“Bojack Horseman” entered its fifth season on Netflix on Sept. 14, and features 12 episodes starring Will Arnett as the titular character, with Alison Brie, Paul F. Tompkins, Aaron Paul and Amy Sedaris. This season focuses on the animated human-horse hybrid starring in a new TV show, titled “Philbert,” and Bojack’s continued issues with depression and addiction. Diane (Brie) and Mr. Peanutbutter (Tompkins) struggle with relationships, Princess Carolyn (Sedaris) looks to adopt a child and Todd (Paul) continues to be Todd.
This show is amazing with each new season, and it left a lot to be discovered following the tremendous fourth season, so the expectations for yet another season of Netflix’s most consistent show were sky high.

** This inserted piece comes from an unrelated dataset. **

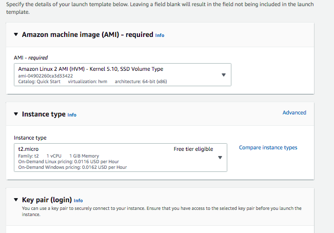Click the Key pair (login) heading text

Once again, “Bojack Horseman” did not disappoint.
Season 5 delivers 12 episodes that range from very good to out-of-this-world spectacular, each of which feel new and innovative from the next. The show uses a brilliant amount of storytelling methods that are uncommon and original in order to make the majority of episodes feel like something you’ve never seen.
Where much of seasons 2 through 4 hit on ideas of depression and isolation to capture its emotion, the new set of episodes feels more fueled toward aggravating the viewer, making them invested in these characters, only to often be let down by many of their actions.
Arnett in the role of Bojack is truly exceptional once again, and it should be considered highway robbery if — and most likely when — he doesn’t get an Emmy for his work. The way he has shifted Bojack into the perfect antihero is nothing short of masterful, and the “Free Churro” episode in the middle of the season is just about the best thing this show has ever made.
As with every season, it is not just Bojack that has a storyline worth telling. Princess Carolyn’s struggles consistently hurt to watch, and Sedaris’ performance is as good as always. The same comes with Diane, who is often easy to hate, but always understandable through her character. Todd has more story than usual in this season, but is great at bringing in some well-placed comedic moments.
The returning cast continues to shine, and continues to build some of television’s greatest characters, but there are two new faces who excellently find their way into the story.
Stephanie Beatriz is a perfect counter to Bojack in her role as Gina, who becomes more of a centerpiece as the season unfolds, with her performance in episode 11, “The Showstopper,” along with Arnett, being some of the best the show has seen. Rami Malek’s work as Flip McVicker, who was teased in Season 4, is also great, and is a smart way to show the inner workings of a writer dying to get his work on the screen.
Aside from episodes six and 11, which are arguably the best of the season, there are some brilliantly fresh ideas in “The Dog Days are Over” and “INT. SUB,” that I adored, and it is these types of new ideas that keep “Bojack Horseman” on top.
Arnett was born to play this role, and is joined by tremendous voice work from the entire cast. The dramatic themes on display throughout the season all hit with a brutal amount of impact that left me with my jaw dropped on more than one occasion.
The plot continues to intrigue, the characters continue to develop and the seasons continue to impress as Season 5 is one of the best in television today.
“Bojack Horseman” displays once again that a series based on a horse can really be one of the most relatable and human shows running today.